Source records:
=== Begin Enclosure ===
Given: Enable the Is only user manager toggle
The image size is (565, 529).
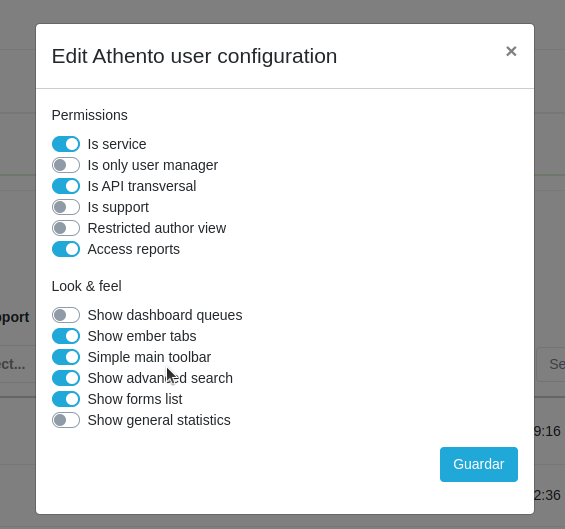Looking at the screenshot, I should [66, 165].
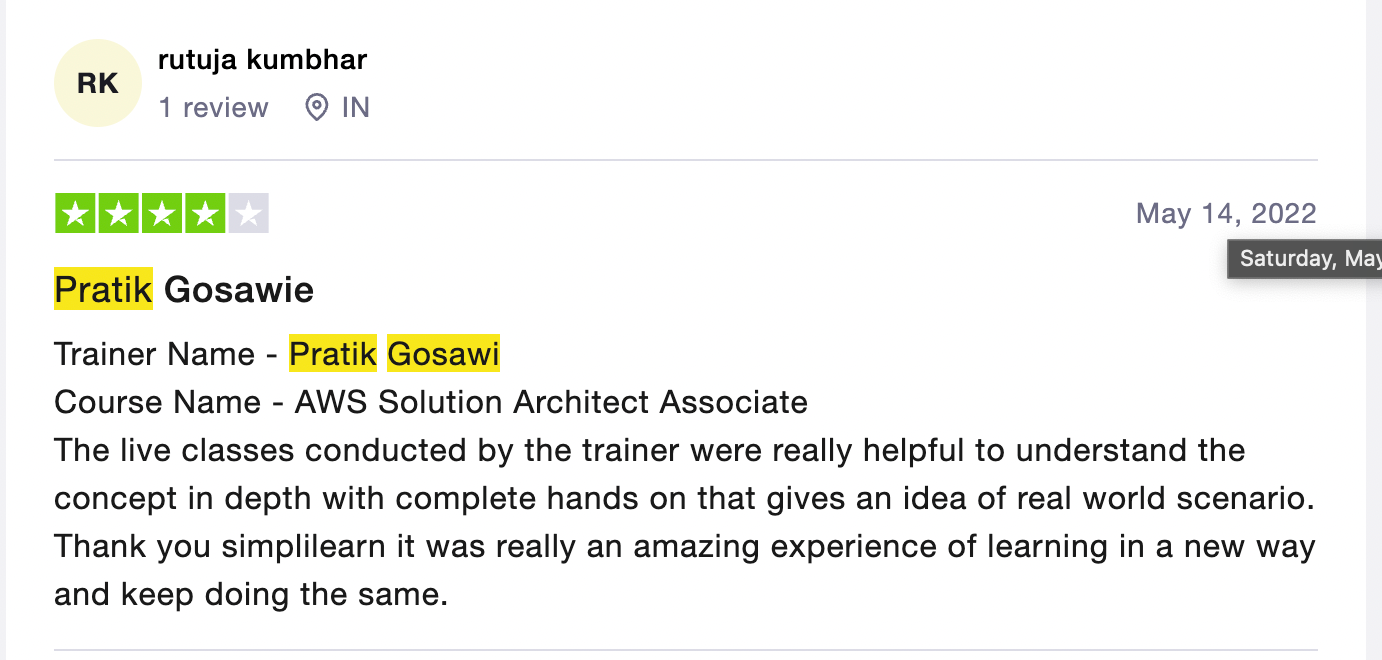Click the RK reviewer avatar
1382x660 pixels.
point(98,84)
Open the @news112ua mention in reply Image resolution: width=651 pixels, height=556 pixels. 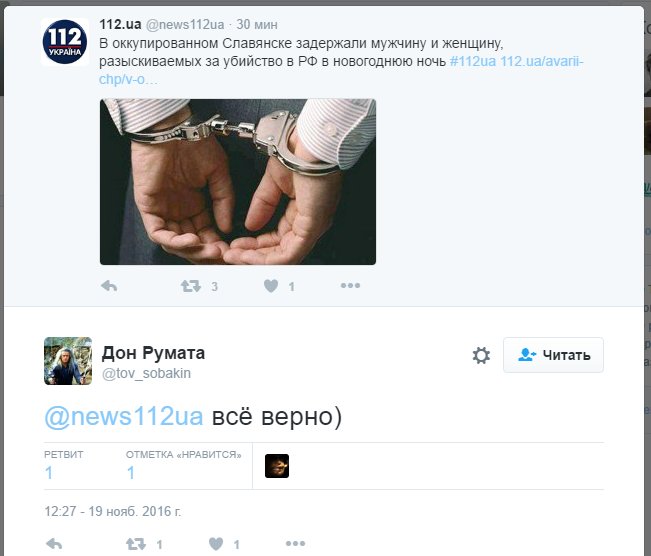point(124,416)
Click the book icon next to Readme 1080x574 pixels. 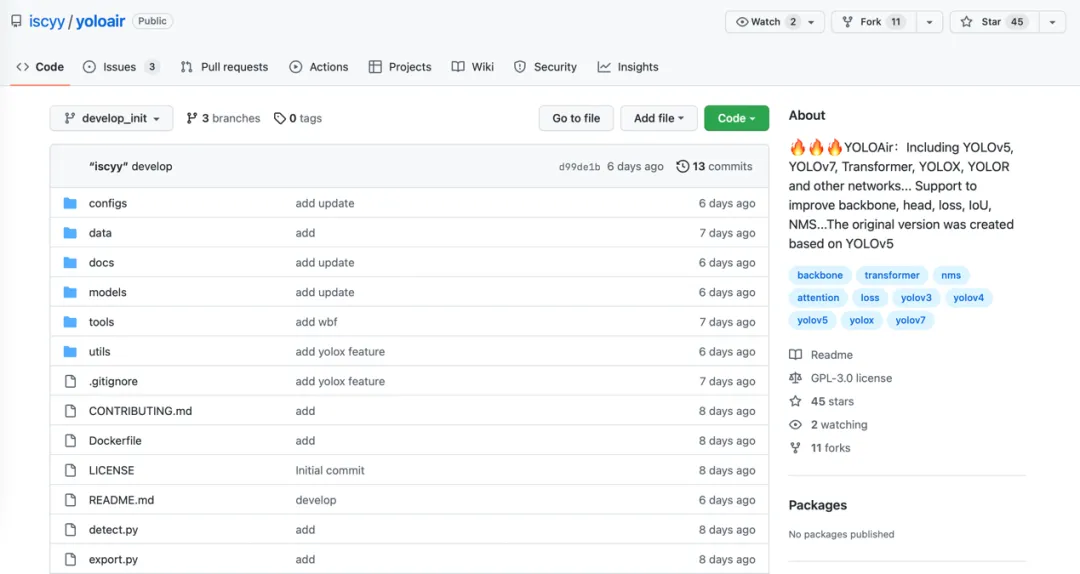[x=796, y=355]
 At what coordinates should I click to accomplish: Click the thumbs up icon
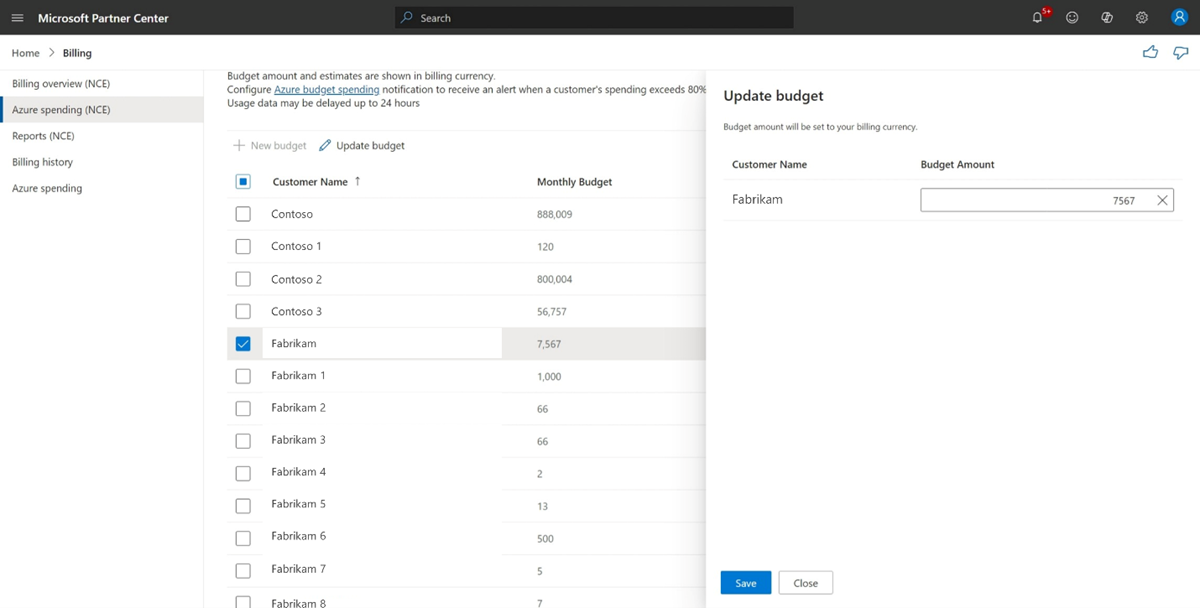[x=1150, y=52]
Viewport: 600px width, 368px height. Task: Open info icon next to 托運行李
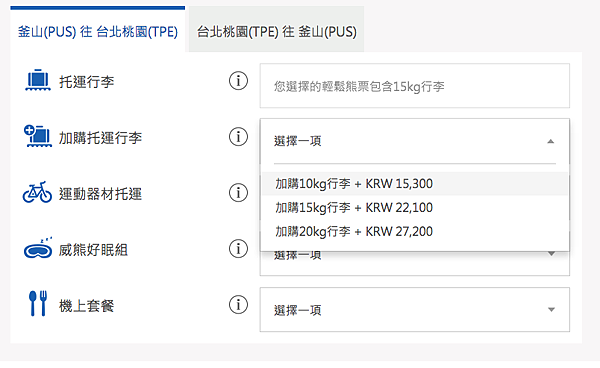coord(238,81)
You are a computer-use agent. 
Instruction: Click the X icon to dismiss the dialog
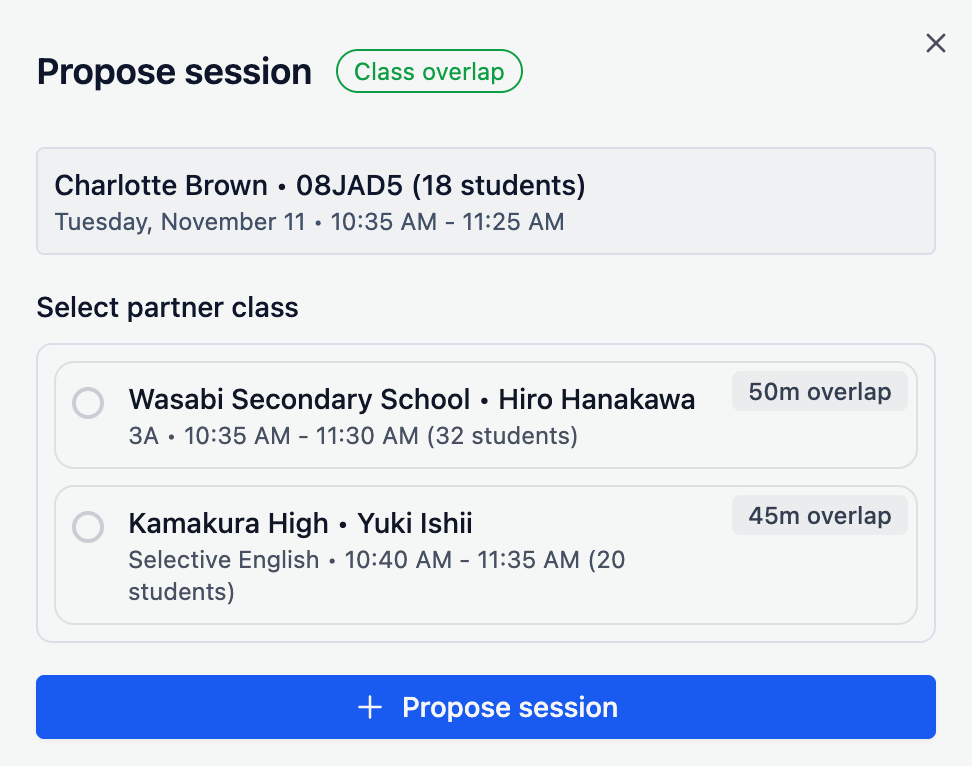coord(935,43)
=== End Enclosure ===
- _What you are asked to do_: Copy the final portion of the records: every line from the one containing "Viewport: 600px width, 368px" through the last, word for word, without pictures.

- _Response_:
Viewport: 600px width, 368px height. Task: Open info icon next to 托運行李
coord(238,81)
You are a computer-use agent. 
Instruction: Click the X icon to dismiss the dialog
coord(935,43)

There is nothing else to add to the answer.